Nothing stirs, and the air is void of sound.
The deafening echo of silence.
I do not feel as cold as I was moments ago, but I do not feel any happier.
These thoughts…
My eyes have dried, from the few tears I have shed.
It seems my tears have run dry.
It seems I have cried too much.
Still..
Does it make the pain go away?
I feel a dull resonance in my heart, in my soul.
I feel no sadness, yet no joy either.
I do not know how I feel.
I feel-
Empty.
Void of any emotion.
Drained.
Tired.
I just want to rest.
I try to tell myself that I am alright.
That I do understand.
Only to find myself pitying my despondent state.
How many times have I hurt?
How many times have I cried, knowing I hurt you?
How many times have I wanted to scream out your name, and ask you to hold me, to be there with me, to tell me that everything will be alright?
Too many.
Too many I have lost count.
But it does not matter.
It never does.
The morning brings out tomorrow, and as you call to tell me, “Good Morning, Im Sorry,” everything will have been forgotten.

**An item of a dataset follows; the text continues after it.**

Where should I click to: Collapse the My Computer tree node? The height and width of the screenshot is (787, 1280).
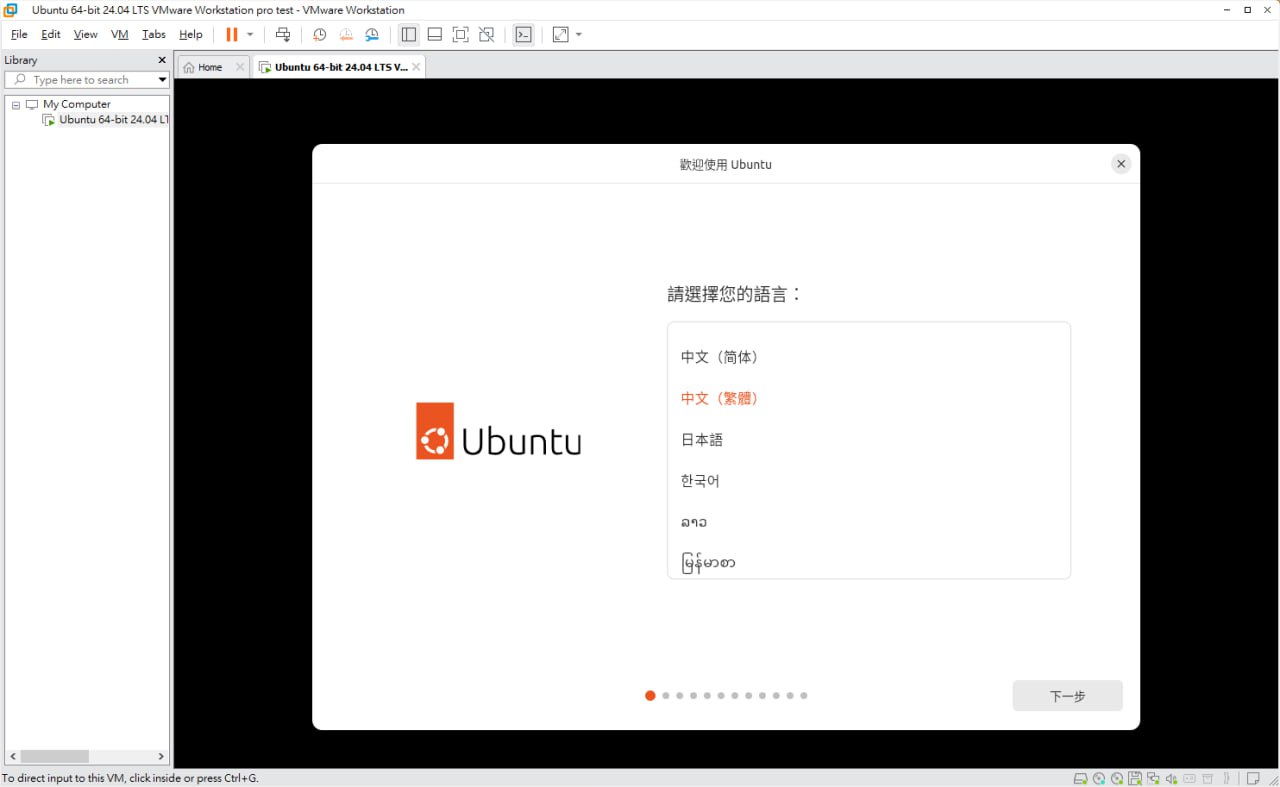pos(16,105)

The memories of now shall cease to linger, and I once again will smile and tell you its alright.
I will not remember the pain, the emptiness, the tears I have shed.
I will forget, as I always do.
I will go on with life, as if yesterday never happened.
Until it goes back to haunt me again, and I feel the same all over.
It’s a never-ending cycle.
Do I have the power to change it?
Do I want to change it?
Deep in my heart, sometimes I wonder if this is all worth it.
Then my heart tells me, and I sigh, that my sacrifices are not in vain.
Someday, everything will be alright.
I wound not have to cry anymore,
Alone at night.

I've honestly tried to let you go,
I've honestly tried to forget you.
I've honestly tried not to think of you,
But I honestly cant.
'Cause I honestly don't want to.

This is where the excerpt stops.